FDI conundrum in defence
Bhartendu Kumar Singh
Indian Defence Accounts Service
THE recent revelation that FDI in the defence sector in 2013-17 was just $ 0.8 million or Rs 1.17 crore is shocking since FDI is booming in other sectors and is likely to cross the $ 60 billion figures of 2016-17. While India has put in the appropriate policies to reduce huge dependency on the international arms market and carve out self-sufficiency in defence production through an ambitious 'Make in India' policy, low foreign investments could protract and even derail India's ambitious goals.
The last few years have seen a series of proactive policy initiatives boosting the investment climate in India. These include the totally revamped 'Consolidated FDI policy' in August 2017 allowing 100 per cent foreign investment in most areas through the automatic route. This enables India to increase its share in the global FDI inflow from the present figures of 2 per cent. Similar steps were taken in the defence sector where a liberalised FDI regime was put in place, allowing 49 per cent investment in most subsectors through the automatic route and 100 per cent in select areas after taking request clearances.
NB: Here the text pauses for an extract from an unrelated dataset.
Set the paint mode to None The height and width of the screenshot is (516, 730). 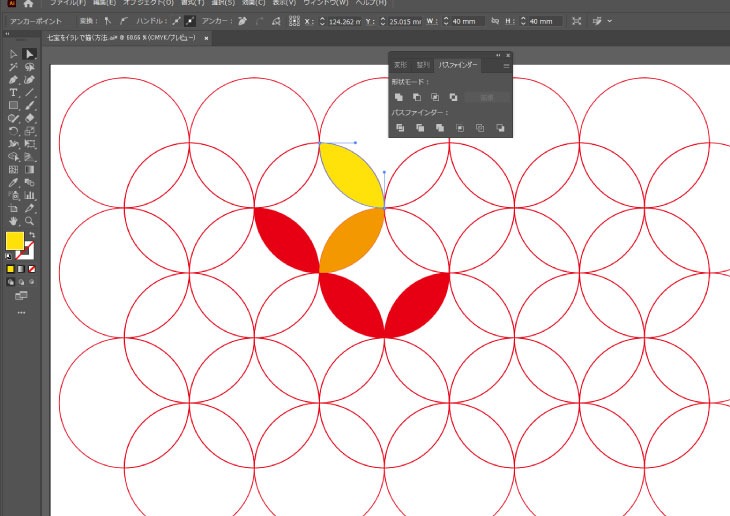coord(32,269)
But proliferation of initiatives notwithstanding, the FDI in defence is simply not picking off. It would not be proper to put the onus on public policymaking since the same is responsible for the grandiose success in other sectors of economy. The incremental liberalisation of FDI in defence has been a rational choice taken from the alternatives available to our policymakers. The policymakers did take the environmental feedback that consisted of important stakeholders, within and outside the government. These included vital tips from the private sector since the global arms industry is mostly dominated by it.
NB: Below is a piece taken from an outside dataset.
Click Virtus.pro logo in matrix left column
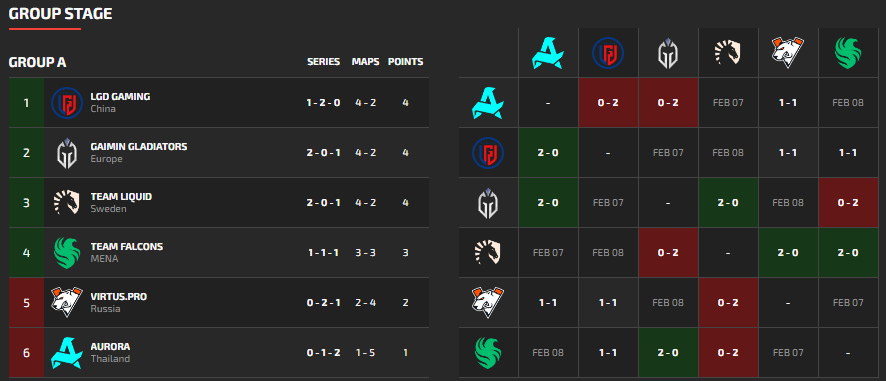The width and height of the screenshot is (886, 381). click(x=488, y=302)
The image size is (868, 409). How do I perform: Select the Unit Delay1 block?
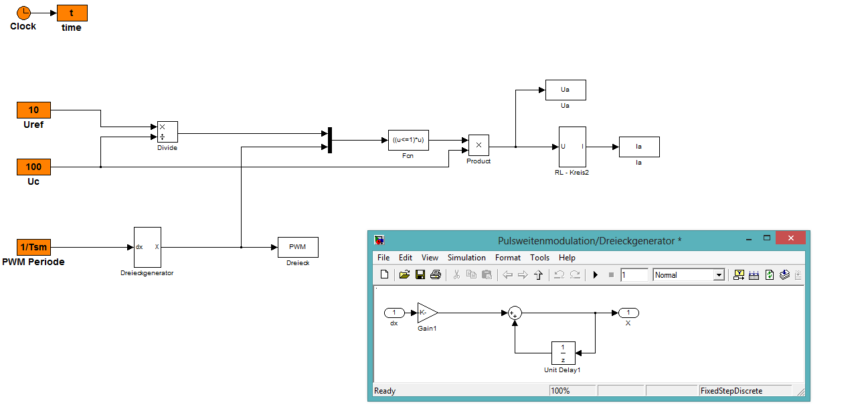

Perhaps, there is a structural reason that explains part of the anomaly. Leading defence production companies are based in the developed world. According to the latest SIPRI data on arms transfers on this month, the five biggest exporters - the US, Russia, France, Germany and China - together accounted for 74 per cent of global arms exports. Except for China and Russia, the military industrial complex (MIC) of the other three countries is dominated by private sector companies. What binds them together is that they all are loath in exporting technology through the FDI gate; at best, they agree for transfer of technology (ToT) for maintenance. Techno-nationalism explains why they are only interested in exporting arms rather than technology and dither in localised production through joint ventures in host countries. It also explains why the offset portion of eligible contracts goes to peripheral sectors rather than their core areas of production.
Reasons for FDI impasse
The environmental conditions in India also account for the FDI impasse in certain aspects.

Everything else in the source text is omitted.